**Quoted passage**
When altitude is increased, air density decreases. With lower air density, air molecules are further apart from each other, which will lead to declines in performance of combustion engines. Electric-powered aircraft will not see losses of power output at high altitude, but rather aerodynamic losses as propellers work harder to propel the same amount of air as at ground level. However, cooling capacity will decline on both combustion and electric motors at high altitude due to the lower density of air. This phenomenon is why the operating limit of helicopters is constrained, as propeller thrust returns to a value of 0 when the air becomes too thin at high altitude. This makes high altitude airports significantly more dangerous than airports at sea level.

==== Temperature ====
Temperature has significant effects on the maximum power available and the operational efficiency of an aircraft engine. This applies for combustion and electrical engines. Pilots account for the ambient temperature on the day of a flight in order to calculate the takeoff distance required. Extreme heat or cold temperatures are performance limitations for aircraft engines.

An aircraft flying at a constant altitude with an ambient air temperature of 20 °C would experience more favourable performance than flying with an ambient air temperature of 40 °C. With cold temperatures, air is denser and a larger mass of air/fuel mixture is combusted, leading to higher efficiency and greater power.

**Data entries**
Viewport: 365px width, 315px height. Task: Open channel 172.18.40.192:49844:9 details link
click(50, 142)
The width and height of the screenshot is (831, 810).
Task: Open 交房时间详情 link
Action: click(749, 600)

**What to do**
1 > Retype the passage on how altitude and temperature affect aircraft engines, everything from "An aircraft flying" down to "and greater power.".
2 > Continue the passage on how altitude and temperature affect aircraft engines, starting after its last sentence.

**Responses per task**
1 >
An aircraft flying at a constant altitude with an ambient air temperature of 20 °C would experience more favourable performance than flying with an ambient air temperature of 40 °C. With cold temperatures, air is denser and a larger mass of air/fuel mixture is combusted, leading to higher efficiency and greater power.

2 >
==== Humidity ====
Humidity affects the mass of oxygen in each unit of volume of air in the atmosphere, reducing the burn rate and increasing the combustion time of fuel in a combustion engine which will reduce thermal efficiency. Minimal losses of power occur where the energy of the engine's combustion heat the moisture in the engine. For electrical components found within electric motors, excess moisture is capable of damaging circuits and electrical systems. In reality, air is never fully dry, or without moisture in the atmosphere. Even when air is considered dry, it retains a moisture content of around 5%.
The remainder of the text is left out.